Exercise instructions: Please print exactly the lines from the one containing "Given: Select the last ViolinSolo_1 clip" through the last line of the records, and only those. Leave out any pictures.

--------------------------------

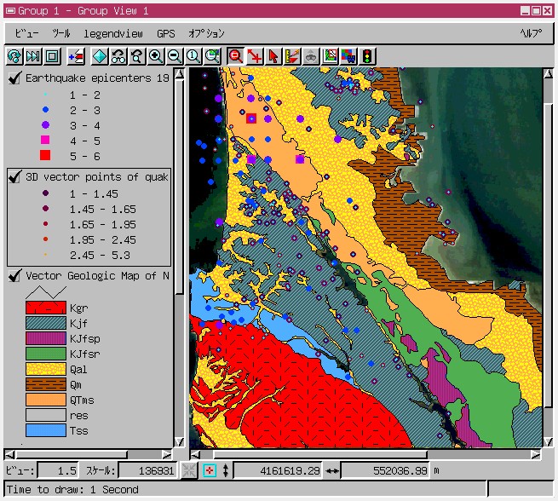The height and width of the screenshot is (501, 558).
Task: Open the legendview menu
Action: [113, 33]
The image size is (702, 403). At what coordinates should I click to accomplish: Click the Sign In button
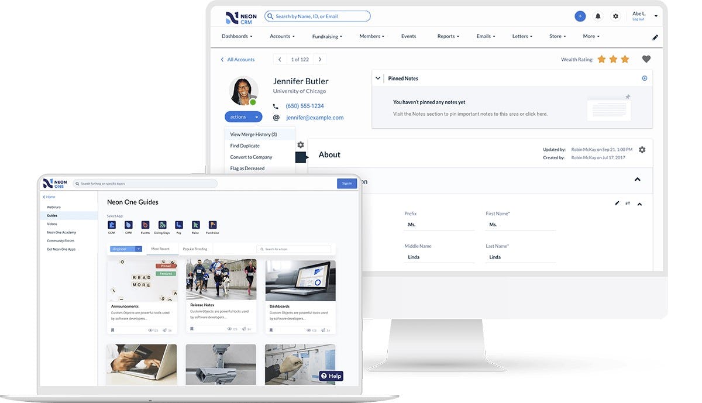pyautogui.click(x=347, y=182)

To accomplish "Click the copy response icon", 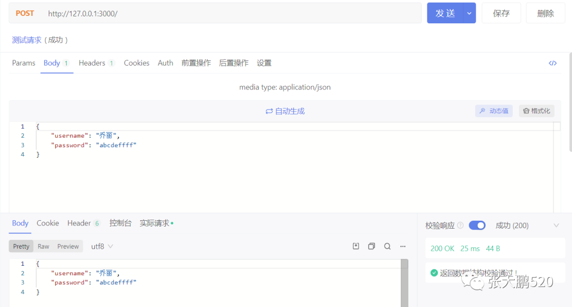I will [x=371, y=246].
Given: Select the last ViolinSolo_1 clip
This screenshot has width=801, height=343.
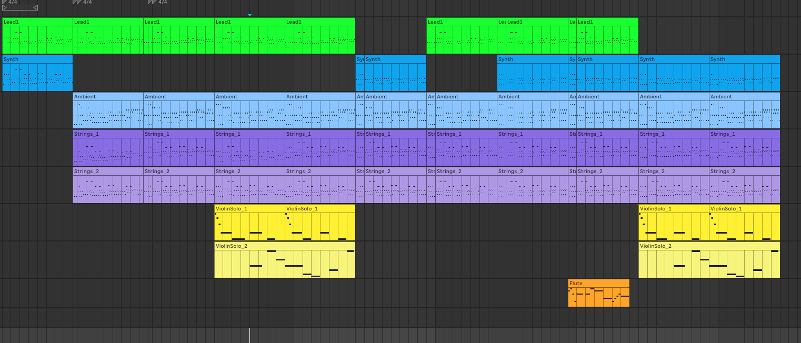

--------------------------------

Problem solution:
Given: Select the last ViolinSolo_1 clip
This screenshot has width=801, height=343.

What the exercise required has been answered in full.